Глава 13

К счастью, по утрам приемы не устраивали, и это время девушка проводила с Домиником.

Однажды утром он предложил девушке съездить с ним в знаменитый Гайд-парк. Табита пришла в восторг и буквально взлетела на второй этаж к себе в комнату, чтобы переодеться для прогулки. Перерыв свои вещи, она выбрала яблочно-зеленое в белую полоску платье из муслина, ее любимое. Посмотревшись в зеркало, осталась довольна и выбежала в коридор. Но тут же вернулась за шляпкой, которую ей подарила Люси.

Доминик дожидался ее в прихожей, он похвалил девушку за то, что она так быстро собралась, и, шагнув к ней, поправил чуть сбившуюся набок шляпку.

На днях он наконец получил извещение о своем увольнении из полка и мог теперь не носить военную форму. Сейчас на нем были светло-серые панталоны в обтяжку и голубовато-серый сюртук. Галстук завязан простым узлом, но весьма умело и заколот неброской золотой булавкой. На пальце – небольшой перстень с печаткой.

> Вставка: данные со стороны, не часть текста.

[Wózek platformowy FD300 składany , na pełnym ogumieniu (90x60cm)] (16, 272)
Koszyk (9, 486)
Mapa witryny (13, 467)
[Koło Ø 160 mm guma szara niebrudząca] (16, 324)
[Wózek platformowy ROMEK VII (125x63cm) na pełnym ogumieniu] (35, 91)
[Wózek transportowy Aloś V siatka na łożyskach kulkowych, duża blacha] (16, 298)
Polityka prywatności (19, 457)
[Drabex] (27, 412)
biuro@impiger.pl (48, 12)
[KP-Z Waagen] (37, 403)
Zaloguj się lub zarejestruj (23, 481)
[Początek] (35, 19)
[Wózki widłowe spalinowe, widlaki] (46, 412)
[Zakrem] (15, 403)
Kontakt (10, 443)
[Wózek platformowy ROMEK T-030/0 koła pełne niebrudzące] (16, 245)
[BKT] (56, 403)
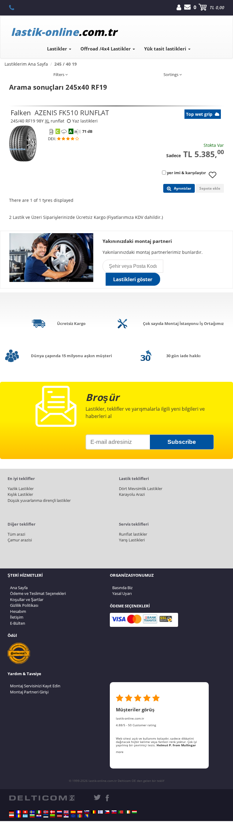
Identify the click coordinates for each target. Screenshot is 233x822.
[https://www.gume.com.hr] (38, 815)
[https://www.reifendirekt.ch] (25, 811)
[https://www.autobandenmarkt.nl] (59, 811)
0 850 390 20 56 (15, 7)
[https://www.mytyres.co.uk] (66, 811)
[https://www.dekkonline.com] (45, 811)
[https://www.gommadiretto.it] (38, 811)
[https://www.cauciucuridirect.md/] (79, 815)
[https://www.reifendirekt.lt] (52, 815)
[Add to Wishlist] (215, 178)
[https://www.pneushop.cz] (107, 811)
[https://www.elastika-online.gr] (25, 815)
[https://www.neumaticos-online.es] (73, 811)
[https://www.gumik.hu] (134, 811)
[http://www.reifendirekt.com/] (73, 815)
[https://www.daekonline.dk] (52, 811)
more (119, 752)
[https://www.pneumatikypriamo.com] (114, 811)
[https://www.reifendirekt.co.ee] (45, 815)
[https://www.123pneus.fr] (18, 811)
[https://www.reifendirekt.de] (11, 811)
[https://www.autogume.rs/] (66, 815)
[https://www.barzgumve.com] (32, 815)
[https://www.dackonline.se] (32, 811)
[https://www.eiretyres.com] (127, 811)
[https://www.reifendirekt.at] (79, 811)
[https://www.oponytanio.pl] (11, 815)
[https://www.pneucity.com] (120, 811)
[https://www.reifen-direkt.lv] (59, 815)
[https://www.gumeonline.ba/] (86, 815)
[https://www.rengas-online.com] (100, 811)
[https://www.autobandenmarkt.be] (93, 811)
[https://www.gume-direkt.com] (86, 811)
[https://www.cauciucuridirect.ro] (18, 815)
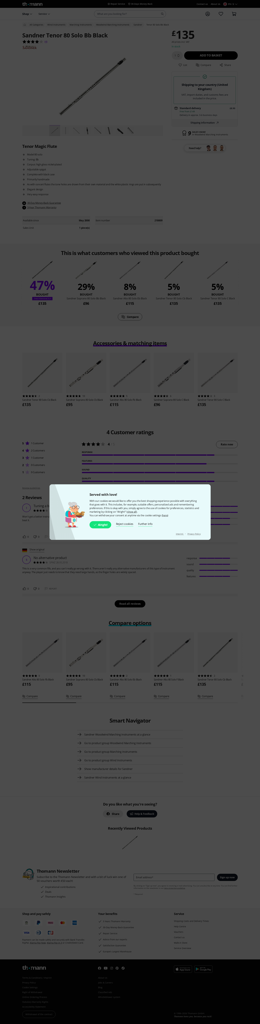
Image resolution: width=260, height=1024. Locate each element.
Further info (145, 524)
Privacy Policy (194, 533)
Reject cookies (124, 524)
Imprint (180, 533)
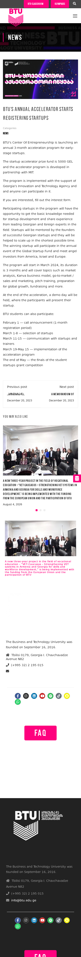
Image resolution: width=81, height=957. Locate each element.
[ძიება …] (74, 4)
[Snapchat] (67, 696)
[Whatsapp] (18, 702)
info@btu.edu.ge (21, 676)
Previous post (17, 387)
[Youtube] (42, 696)
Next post (67, 387)
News (5, 133)
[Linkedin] (34, 696)
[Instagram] (26, 696)
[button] (37, 510)
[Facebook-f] (18, 696)
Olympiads (60, 3)
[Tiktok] (59, 696)
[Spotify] (50, 696)
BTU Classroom (35, 3)
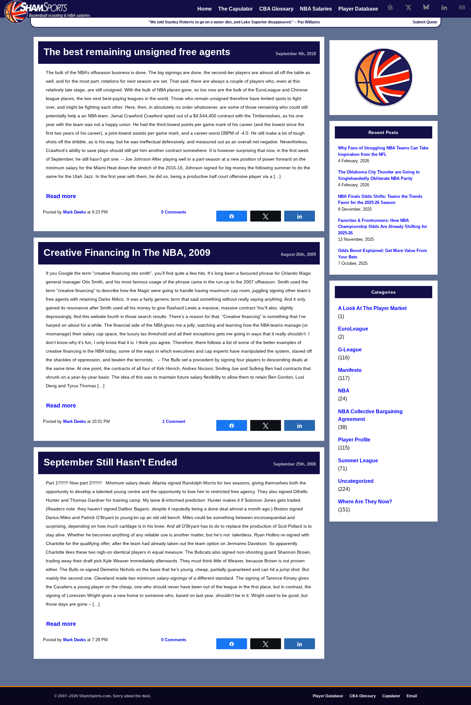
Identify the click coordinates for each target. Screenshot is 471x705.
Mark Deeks (74, 212)
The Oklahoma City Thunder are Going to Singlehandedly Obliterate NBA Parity (379, 175)
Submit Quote (425, 22)
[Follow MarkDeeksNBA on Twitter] (408, 7)
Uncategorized (356, 481)
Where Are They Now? (365, 501)
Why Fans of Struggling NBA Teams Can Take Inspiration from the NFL (383, 151)
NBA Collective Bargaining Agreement (370, 415)
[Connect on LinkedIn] (444, 7)
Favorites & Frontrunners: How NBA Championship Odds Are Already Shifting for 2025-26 (382, 226)
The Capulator (235, 9)
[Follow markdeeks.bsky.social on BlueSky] (426, 7)
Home (204, 9)
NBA (344, 390)
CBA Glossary (276, 9)
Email (412, 696)
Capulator (391, 696)
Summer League (358, 460)
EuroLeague (353, 329)
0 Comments (173, 212)
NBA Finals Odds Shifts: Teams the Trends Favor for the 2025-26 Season (380, 199)
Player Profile (354, 439)
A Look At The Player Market (372, 308)
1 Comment (173, 421)
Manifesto (350, 370)
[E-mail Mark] (462, 7)
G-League (350, 349)
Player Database (358, 9)
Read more (61, 196)
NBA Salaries (316, 9)
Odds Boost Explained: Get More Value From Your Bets (382, 253)
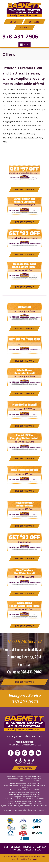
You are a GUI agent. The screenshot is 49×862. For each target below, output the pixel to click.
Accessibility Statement (27, 859)
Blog (38, 849)
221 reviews (28, 763)
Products (28, 846)
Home (6, 846)
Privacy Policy (34, 856)
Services (16, 846)
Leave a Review (24, 768)
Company (41, 846)
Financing (15, 849)
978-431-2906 (20, 36)
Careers (28, 849)
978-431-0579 (24, 702)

В отличие от многих молодых людей Доминик не носил модных тогда карманных часов и цепочек на поясе.

Он взял ее за руку и свел по ступеням парадной лестницы к ожидавшему их изящному двухместному фаэтону, запряженному лошадьми, которых держал под уздцы конюх. Табита с опаской посмотрела на фаэтон, он показался ей слишком высоким, но как только Доминик подал ей руку и помог забраться внутрь, ее опасения как рукой сняло, и она с радостным волнением принялась осматривать окрестности. Вскоре она поняла, что едут они не к парку, и вопросительно на него посмотрела.

– Я хочу сделать тебе сюрприз, – сказал он, обернувшись к ней. – Я думаю, ты останешься довольна. Впрочем, следовало тебя предупредить о том, что, по общему мнению, место, куда мы сейчас направляемся, не представляет никакого интереса.

Табита улыбнулась. Она понятия не имела, куда он ее везет, но полностью доверилась ему.

Спустя некоторое время кони свернули на Куин-Энн-стрит. В этой части Лондона Табита еще не была и догадаться, куда они едут, просто не могла.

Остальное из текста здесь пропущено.